8.           Termination.

 

(a)
          Power of Termination. The Employer may terminate the
employment of Employee under this Agreement at any time, (x) with Cause, or (y) in the sole and absolute discretion of Employer,
without Cause, or (z) in the sole and absolute discretion of the Employer, within 30 days following a Key Man Event as contemplated
in Section 8(i) below. “Cause” shall mean any of the following: (a) conduct by the Employee of the activities of Sargon
in any manner that violates any law, rule or regulation in any material respect, or that causes the reputation of any member of
the Icahn Group to be materially and adversely affected, as a result of any wrongful or improper act; (b) conviction of any crime
(other than traffic violations and similar minor infractions of law); (c) failure to follow the lawful directions given by Employer
to Employee or the written policies or procedures adopted by the Employer from time to time that are made available to Employee;
(d) failure to come to work on a full-time basis, other than on holidays, vacation days, sick days, or other days off under Employer's
business policies; (e) impairment due to alcoholism, drug addiction or similar matters; and (f) a material breach of this Agreement,
including, without limitation, any breach of Section 10 or 12 hereof. Prior to termination for “Cause” as a result
of failure as contemplated in clause (c) or (d) above, Employee shall be given notice of his activity giving rise to such failure
and will have 3 business days to correct such activity; provided that Employer shall only be required to provide notice
under this sentence one time during any calendar year.

_Entries on target coordinates_
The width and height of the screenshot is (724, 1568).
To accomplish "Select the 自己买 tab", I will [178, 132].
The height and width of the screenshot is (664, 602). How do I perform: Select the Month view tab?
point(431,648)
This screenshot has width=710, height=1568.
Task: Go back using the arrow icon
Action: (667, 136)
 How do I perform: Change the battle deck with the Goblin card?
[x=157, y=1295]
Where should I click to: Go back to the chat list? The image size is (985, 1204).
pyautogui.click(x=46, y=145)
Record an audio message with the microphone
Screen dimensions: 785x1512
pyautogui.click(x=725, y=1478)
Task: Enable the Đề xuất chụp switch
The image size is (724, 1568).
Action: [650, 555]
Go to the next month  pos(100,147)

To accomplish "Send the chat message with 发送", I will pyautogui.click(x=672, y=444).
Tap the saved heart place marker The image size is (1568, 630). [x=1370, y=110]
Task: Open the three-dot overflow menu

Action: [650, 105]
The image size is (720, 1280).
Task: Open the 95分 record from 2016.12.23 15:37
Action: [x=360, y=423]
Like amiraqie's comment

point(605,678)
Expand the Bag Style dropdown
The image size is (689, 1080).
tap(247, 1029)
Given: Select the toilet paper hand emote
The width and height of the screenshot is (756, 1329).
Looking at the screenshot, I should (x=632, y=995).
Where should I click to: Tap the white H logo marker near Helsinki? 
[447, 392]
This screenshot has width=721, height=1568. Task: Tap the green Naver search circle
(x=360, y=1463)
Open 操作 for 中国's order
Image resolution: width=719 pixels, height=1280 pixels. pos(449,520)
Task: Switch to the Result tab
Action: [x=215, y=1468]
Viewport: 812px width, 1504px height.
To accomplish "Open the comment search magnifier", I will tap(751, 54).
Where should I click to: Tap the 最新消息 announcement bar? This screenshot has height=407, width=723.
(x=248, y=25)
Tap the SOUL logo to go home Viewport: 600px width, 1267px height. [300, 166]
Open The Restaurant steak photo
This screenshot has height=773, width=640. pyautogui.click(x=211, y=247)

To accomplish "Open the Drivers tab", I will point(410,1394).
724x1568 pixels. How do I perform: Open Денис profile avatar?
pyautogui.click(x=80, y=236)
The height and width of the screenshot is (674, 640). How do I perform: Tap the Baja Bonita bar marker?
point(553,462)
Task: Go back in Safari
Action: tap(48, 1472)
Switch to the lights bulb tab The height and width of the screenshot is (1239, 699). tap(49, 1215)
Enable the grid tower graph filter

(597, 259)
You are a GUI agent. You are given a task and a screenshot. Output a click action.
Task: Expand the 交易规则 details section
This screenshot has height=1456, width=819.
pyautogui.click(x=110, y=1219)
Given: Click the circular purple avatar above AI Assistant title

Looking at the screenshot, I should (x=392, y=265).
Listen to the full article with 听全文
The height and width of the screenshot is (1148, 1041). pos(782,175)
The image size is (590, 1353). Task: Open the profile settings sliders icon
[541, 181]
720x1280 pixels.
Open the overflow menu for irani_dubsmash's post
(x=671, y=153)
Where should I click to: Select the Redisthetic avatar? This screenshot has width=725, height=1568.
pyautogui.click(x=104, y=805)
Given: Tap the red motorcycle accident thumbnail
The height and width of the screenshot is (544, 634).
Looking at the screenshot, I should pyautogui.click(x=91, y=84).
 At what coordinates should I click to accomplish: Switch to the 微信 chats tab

_Exercise set_
1. In the termination clause above, how many business days does the Employee have to correct an activity before being terminated for Cause under clause (c) or (d)?
2. Carry the termination clause above forward, picking up after its final sentence.

_The responses_
1. 3 business days.

2.
 

(b)          Termination
Without Cause/Permitted Resignation/Investment and Hedge Defaults/Death/Disability. In the event of the cessation of Employee’s
employment under this Agreement due to any of the matters set forth in clauses (i) through (vii) below:

 

    	28

    	 

    

 

 

		(i)	the employment of Employee is terminated by Employer without Cause; or

 

		(ii)	Employee resigns by means of a Permitted Resignation (as defined in Section 12 below); or

 

		(iii)	the employment of Employee is terminated due to Employee’s death or disability (as contemplated
in Section 8(e)); or

 

		(iv)	written notice by Employer terminating Sargon as contemplated in Section 4(f); or

 

		(v)	the occurrence of an Investment Default as contemplated in Section 4(b)(vii)(a) above (and such
Investment Default is not waived by the Employee); or

 

		(vi)	the occurrence of a Hedge Default as contemplated in Section 4(b)(vii)(b) above (and such Hedge
Default is not waived by the Employee); or

 

		(vii)	termination of the Term as a result of the continuance of the employment of Employee hereunder
through 11:59 P.M. on July 31, 2016,

 

then the Employee will be paid sixty (60)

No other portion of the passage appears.